As well as a professional identity, healthcare workers also occupy multiple other identities including that of parents, children, siblings and friends. The major causes of stress among those surveyed were fears for personal health and that of the family. Previous studies have reported that prioritizing well-being of family members represented a barrier to working during an influenza pandemic with degree of worry related to intentional absenteeism.26,33 With burnout currently present in the majority (79%) of survey participants, employers risk losing staff during subsequent waves if not supported adequately. As current health and well-being interventions do not appear to be optimized, employers should aim to revise the support offered through thorough evaluation with intended service users and target future interventions to staff groups most at risk.
Limitations
This study has several limitations.

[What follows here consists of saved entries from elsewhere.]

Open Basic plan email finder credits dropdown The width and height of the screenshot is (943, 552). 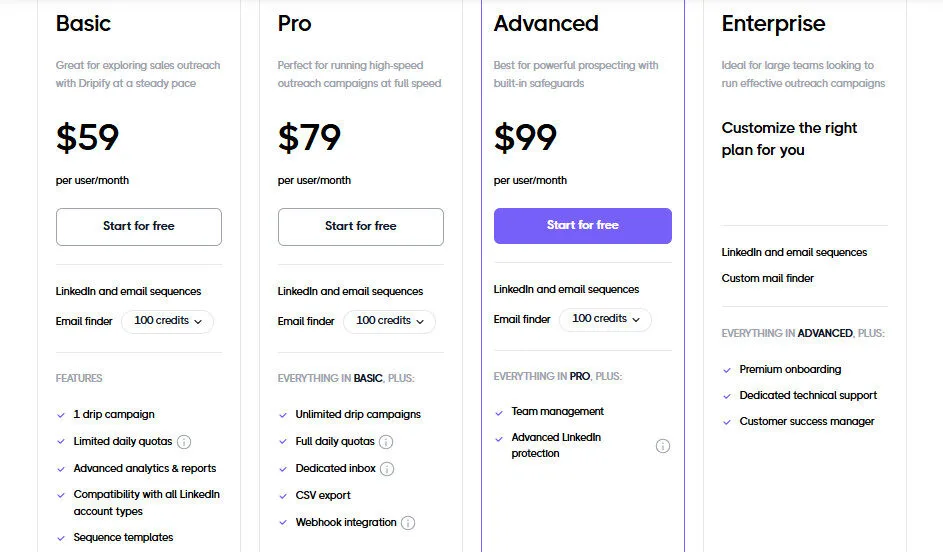click(x=167, y=321)
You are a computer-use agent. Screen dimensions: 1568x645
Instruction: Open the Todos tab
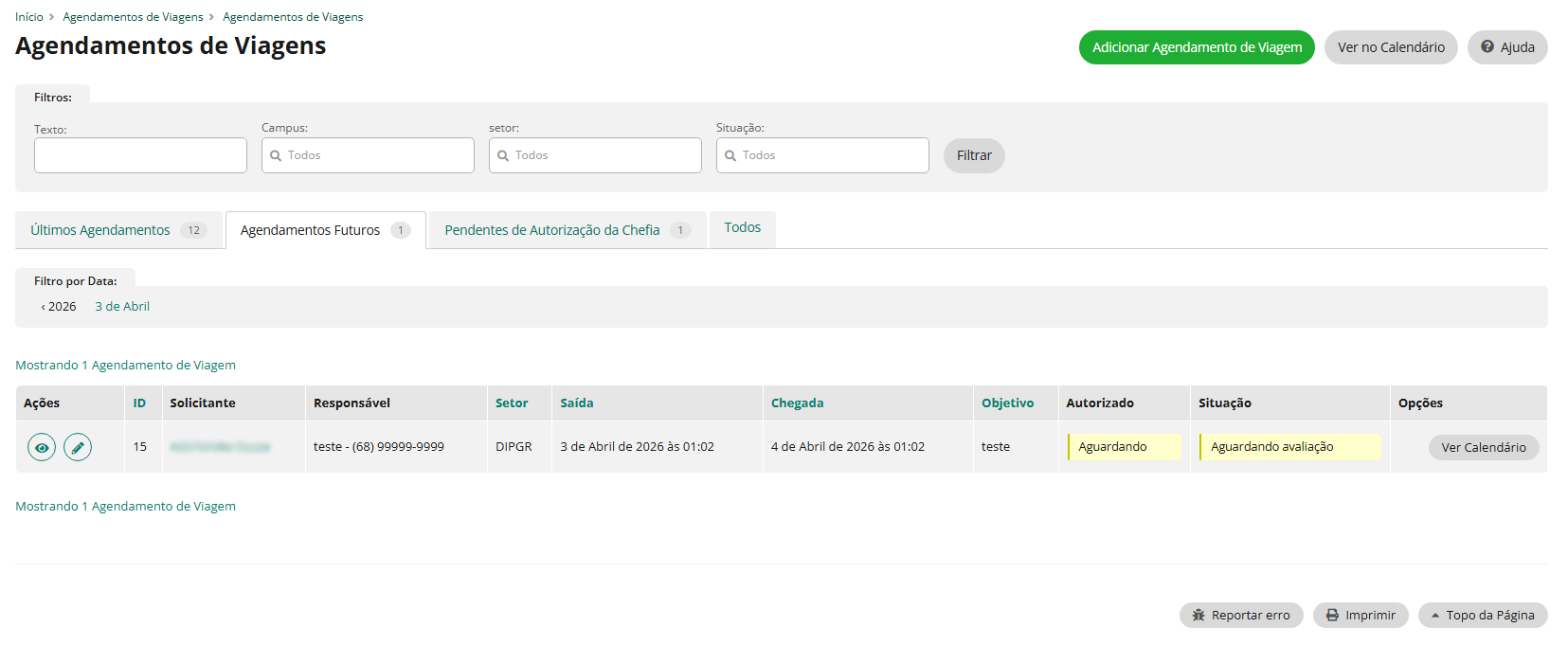coord(742,228)
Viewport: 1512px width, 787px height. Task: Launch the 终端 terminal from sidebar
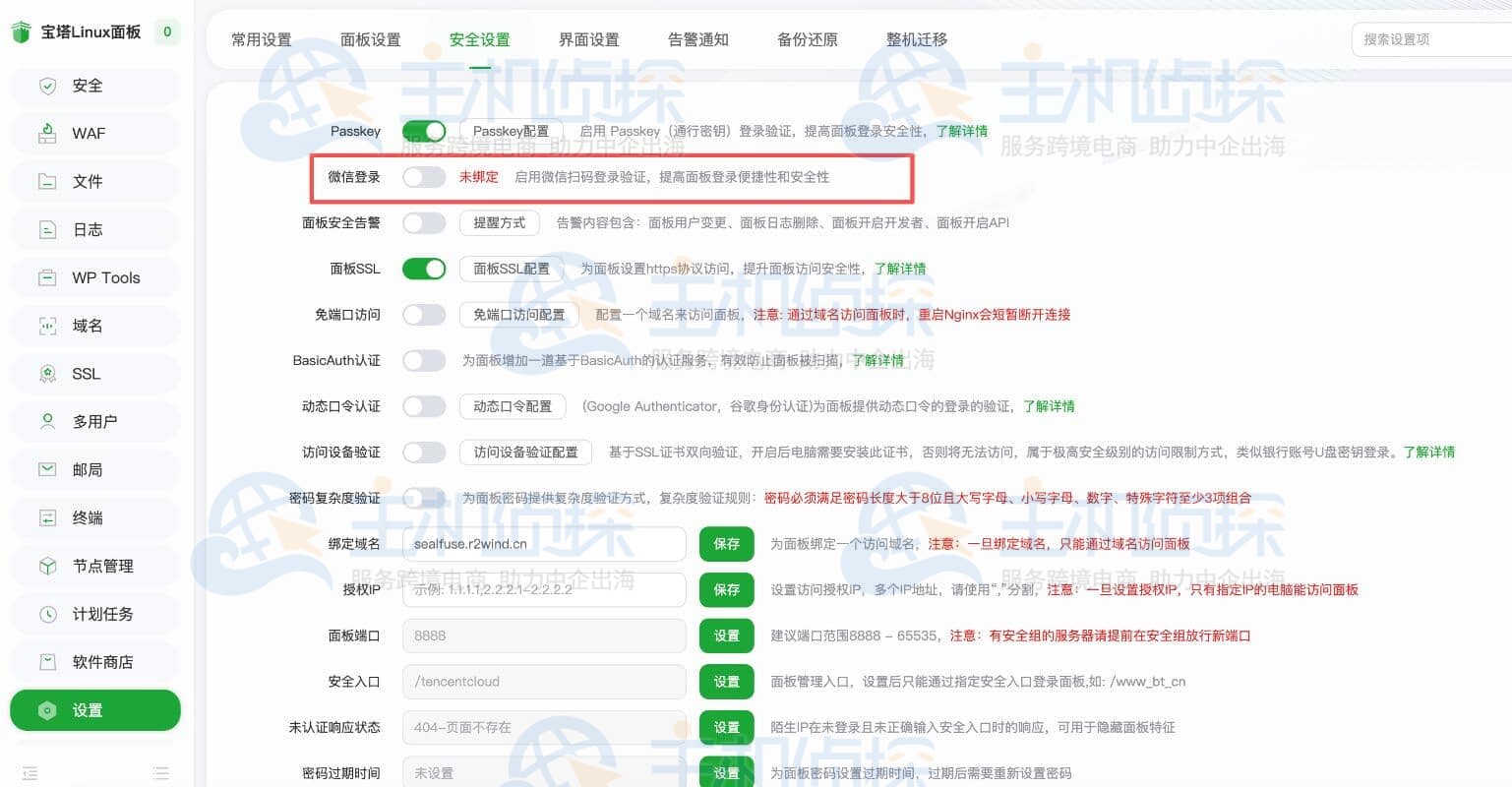86,517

The majority of respondents were female, which is perhaps not unsurprising given than more than half were from the nursing profession where 89% of the workforce are women.17 We did not collect data on ethnicity of respondents. As it is now known that black and ethnic minority groups are more adversely affected by COVID-19 this may have an impact on mental health outcomes among these staff groups. However, in Scotland, 96% of the population identify as white34 therefore it is unlikely we could have performed analyses stratified by ethnicity in our respondent population. Additionally, it is possible that a mental health social media survey has captured the responses of those that are already engaged with the topic and may therefore overestimate the prevalence burnout, anxiety and depression in the target population.
Supplementary material
Supplementary material is available at QJMED online.
Funding
This study was supported by the British Heart Foundation through a Senior Clinical Research Fellowship (FS/16/14/32023) and a Research Excellence Award (RE/18/5/34216).
Data sharing
A de-identified data set can be made available for sharing upon request.
Author’s contribution
A.F., R.W. and F.S. designed the study and carried out the initial acquisition, analysis or interpretation of data. All authors were involved in drafting and revising the manuscript and have given final approval of the version to be published.
Transparency declaration
The lead author (the manuscript’s guarantor) affirms that the manuscript is an honest, accurate and transparent account of the study being reported; that no important aspects of the study have been omitted and that any discrepancies from the study as planned (and, if relevant, registered) have been explained.
Conflict of interest. None declared.